Our study fills an important gap in the literature by exploring multiple predictors of patient knowledge, evaluating patient comprehension of provider counseling, and assessing the role of counseling in patient knowledge of preeclampsia in a LMIC setting. Strengths of the study include being embedded within a larger randomized controlled trial, which allowed our study population to consist entirely of women whose recent pregnancies were complicated by preeclampsia or eclampsia. To our knowledge, this is the first study of its kind to assess knowledge in this key targeted population. Participant knowledge of preeclampsia was assessed using a previously validated objective assessment created by the Preeclampsia Foundation [16], modified to the local context after extensive pilot testing. Although performed at a single site, the Korle Bu Teaching Hospital provides care for a wide range of attendants and referral patients from Ghana’s capital city of Accra, as well as surrounding peri-urban and rural areas—supporting generalizability across Ghana. Diversity of participants is reflected in the range of age, language, education level, and number of ANC visits represented by our sample.

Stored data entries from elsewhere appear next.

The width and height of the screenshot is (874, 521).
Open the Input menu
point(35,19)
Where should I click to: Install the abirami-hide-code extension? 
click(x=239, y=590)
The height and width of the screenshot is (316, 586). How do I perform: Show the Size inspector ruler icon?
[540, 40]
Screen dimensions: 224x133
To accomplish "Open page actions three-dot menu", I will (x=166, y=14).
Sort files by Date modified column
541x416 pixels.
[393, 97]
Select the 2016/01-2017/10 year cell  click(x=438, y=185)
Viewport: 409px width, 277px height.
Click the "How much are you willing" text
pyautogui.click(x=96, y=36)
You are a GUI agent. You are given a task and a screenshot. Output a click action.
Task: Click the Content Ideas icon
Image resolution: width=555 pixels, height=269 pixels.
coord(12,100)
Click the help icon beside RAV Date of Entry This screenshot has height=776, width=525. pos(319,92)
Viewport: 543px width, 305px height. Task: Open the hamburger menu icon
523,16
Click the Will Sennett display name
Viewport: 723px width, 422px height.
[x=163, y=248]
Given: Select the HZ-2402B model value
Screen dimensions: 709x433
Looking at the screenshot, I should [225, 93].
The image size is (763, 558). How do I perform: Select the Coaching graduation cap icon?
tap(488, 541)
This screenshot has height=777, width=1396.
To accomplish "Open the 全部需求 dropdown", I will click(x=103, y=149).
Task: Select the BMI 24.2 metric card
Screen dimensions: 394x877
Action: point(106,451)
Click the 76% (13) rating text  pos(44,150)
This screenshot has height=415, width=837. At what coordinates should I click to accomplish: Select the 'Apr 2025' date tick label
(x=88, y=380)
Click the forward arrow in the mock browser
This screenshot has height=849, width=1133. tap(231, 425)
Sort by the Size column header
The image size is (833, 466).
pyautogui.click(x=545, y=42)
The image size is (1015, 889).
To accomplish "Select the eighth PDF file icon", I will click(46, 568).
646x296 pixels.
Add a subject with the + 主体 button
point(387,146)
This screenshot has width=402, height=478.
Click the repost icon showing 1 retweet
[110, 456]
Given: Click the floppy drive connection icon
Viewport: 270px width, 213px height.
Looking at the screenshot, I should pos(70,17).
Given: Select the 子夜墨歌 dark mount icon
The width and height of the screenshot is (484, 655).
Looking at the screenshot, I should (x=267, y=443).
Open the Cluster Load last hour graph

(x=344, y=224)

Limitations include challenges with language and translation, particularly because there is no direct Twi/Akan translation of “preeclampsia” or “eclampsia.” A pilot period, with feedback from patients and healthcare providers, was utilized to standardize translation of English questions into Twi/Akan. However, nuanced differences in translation may persist, causing bias between participants who completed the survey in English versus in Twi/Akan. Survey questions were verbally presented by a research assistant in the participant’s language of choice to minimize limitations with literacy. Interviews were completed in an inpatient hospital setting, with potential for participants to be hesitant to respond negatively about counseling from their healthcare providers. However, research assistants had no role in patient care and the informed consent process outlined standards of confidentiality and anonymity. Additional limitations include recall bias, where participants with higher health literacy and more knowledge about preeclampsia may recall that more provider counseling was performed. Recall bias was minimized by not disclosing correct responses to the knowledge questions until the entire survey was complete. Additionally, recall bias could have unequally affected patients diagnosed with eclampsia, especially regarding provider counseling during antenatal and pre-delivery care. Lastly, additional studies are required to assess retention of knowledge over time and changes in knowledge after a patient’s outpatient postpartum visit.

Conclusions

Our study highlights the importance of provider-based counseling in improving knowledge about preeclampsia. We demonstrate that average knowledge about preeclampsia is low, and increased counseling by healthcare providers is associated with higher knowledge scores. Knowledge about preeclampsia is important so patients may identify warning symptoms of new or worsening disease, improve healthcare-seeking behavior, and make informed healthcare decisions [15]. Given significant risk of recurrence in subsequent pregnancies, patient knowledge about causes, prevention, and recurrence of preeclampsia can promote early prenatal visits and hospital deliveries for these high-risk women. While we acknowledge there are many systemic barriers that can make counseling difficult for providers, improving counseling and ensuring that patients understand their diagnosis of preeclampsia/eclampsia is likely to improve outcomes. Findings from this research have significant implications for developing educational interventions to address knowledge gaps and improve patient counseling. Additional research is needed to evaluate the impact of educational interventions on patient knowledge, and to explore the relationship between patient knowledge and maternal and neonatal outcomes.